### Short task
Pull out every line of the items that contains the string "word", and treat case as significant when matching.

### Rows of pointing data
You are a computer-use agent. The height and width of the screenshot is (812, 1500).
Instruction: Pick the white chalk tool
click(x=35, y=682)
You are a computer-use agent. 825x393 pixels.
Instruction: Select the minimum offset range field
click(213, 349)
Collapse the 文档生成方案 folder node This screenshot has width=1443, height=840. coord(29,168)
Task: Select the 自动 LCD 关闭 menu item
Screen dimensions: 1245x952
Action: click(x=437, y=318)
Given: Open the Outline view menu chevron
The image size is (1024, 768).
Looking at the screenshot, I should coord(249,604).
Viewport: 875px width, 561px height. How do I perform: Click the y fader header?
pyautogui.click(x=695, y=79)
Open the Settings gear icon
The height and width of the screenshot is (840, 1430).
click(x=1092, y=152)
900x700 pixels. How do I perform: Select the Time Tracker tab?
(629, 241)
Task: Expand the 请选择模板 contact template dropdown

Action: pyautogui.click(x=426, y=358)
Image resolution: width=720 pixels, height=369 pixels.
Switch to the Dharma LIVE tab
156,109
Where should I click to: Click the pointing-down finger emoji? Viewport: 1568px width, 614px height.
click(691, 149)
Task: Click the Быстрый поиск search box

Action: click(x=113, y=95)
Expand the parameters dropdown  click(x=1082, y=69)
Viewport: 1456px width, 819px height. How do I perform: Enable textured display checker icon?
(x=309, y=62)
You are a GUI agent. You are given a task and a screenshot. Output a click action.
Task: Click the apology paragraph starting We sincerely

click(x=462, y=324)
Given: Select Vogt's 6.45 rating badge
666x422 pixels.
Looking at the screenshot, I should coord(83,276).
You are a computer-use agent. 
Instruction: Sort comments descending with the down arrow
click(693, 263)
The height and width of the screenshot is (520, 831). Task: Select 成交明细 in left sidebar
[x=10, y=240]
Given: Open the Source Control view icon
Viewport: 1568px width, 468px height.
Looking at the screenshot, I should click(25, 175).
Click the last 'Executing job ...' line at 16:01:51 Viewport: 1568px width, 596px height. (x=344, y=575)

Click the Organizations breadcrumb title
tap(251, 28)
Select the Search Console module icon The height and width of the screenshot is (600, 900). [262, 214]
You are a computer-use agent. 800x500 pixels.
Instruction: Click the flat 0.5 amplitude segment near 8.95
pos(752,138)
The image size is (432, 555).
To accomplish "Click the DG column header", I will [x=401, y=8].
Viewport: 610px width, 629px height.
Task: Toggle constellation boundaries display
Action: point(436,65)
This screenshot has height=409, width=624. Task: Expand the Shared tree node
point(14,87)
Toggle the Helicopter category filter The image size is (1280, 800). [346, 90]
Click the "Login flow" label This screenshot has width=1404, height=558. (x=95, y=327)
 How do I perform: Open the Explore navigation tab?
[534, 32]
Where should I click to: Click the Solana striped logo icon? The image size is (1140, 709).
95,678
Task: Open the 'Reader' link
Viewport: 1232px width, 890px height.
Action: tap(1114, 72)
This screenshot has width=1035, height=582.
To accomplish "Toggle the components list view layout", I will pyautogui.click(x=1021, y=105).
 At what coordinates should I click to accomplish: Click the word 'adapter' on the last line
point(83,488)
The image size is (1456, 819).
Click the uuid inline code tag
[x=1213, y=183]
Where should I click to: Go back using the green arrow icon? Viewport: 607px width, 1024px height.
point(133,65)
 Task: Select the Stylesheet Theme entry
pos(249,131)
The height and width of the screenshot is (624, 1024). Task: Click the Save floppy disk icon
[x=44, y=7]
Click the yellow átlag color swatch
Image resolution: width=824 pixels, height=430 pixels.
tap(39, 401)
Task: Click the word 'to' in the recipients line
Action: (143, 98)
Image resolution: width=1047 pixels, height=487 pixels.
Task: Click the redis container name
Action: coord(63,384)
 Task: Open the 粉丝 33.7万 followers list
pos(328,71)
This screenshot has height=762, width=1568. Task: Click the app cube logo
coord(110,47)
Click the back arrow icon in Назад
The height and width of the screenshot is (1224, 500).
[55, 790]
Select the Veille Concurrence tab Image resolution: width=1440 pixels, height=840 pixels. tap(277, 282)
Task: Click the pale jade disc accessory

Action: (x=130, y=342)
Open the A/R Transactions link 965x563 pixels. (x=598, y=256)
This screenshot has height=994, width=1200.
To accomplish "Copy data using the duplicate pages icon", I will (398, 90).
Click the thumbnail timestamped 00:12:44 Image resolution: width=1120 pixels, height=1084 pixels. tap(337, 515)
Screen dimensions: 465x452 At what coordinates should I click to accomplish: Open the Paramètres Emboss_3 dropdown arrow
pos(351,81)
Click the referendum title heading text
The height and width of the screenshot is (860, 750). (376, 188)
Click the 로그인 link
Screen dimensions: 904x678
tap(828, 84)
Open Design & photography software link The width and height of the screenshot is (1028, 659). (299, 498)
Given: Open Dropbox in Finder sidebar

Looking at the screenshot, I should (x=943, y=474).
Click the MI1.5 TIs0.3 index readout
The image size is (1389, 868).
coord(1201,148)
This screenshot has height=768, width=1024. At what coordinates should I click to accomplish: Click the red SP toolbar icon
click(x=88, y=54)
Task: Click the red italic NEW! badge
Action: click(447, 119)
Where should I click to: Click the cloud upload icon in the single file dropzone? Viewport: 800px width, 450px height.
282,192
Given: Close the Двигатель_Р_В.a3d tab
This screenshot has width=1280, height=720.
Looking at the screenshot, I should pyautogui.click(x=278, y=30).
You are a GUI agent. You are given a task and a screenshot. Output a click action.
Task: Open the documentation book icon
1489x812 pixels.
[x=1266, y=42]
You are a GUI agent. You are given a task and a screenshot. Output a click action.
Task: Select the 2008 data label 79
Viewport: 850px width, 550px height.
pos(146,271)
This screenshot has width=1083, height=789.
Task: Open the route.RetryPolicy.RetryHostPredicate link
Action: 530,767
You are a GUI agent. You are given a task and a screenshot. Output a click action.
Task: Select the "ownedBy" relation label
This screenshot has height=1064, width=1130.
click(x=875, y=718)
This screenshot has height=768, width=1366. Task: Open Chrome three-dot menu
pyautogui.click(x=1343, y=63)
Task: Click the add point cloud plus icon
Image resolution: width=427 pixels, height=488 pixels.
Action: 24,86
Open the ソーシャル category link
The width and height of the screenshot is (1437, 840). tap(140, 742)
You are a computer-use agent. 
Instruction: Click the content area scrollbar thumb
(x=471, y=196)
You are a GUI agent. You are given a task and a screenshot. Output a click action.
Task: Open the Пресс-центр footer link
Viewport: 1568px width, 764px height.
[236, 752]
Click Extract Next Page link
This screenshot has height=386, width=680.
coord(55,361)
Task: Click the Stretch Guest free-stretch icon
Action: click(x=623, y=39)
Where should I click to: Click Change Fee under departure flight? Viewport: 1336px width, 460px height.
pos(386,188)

### Correct response
 At what coordinates should I click to accomplish: Click the word 'adapter' on the last line
Task: Click the word 'to' in the recipients line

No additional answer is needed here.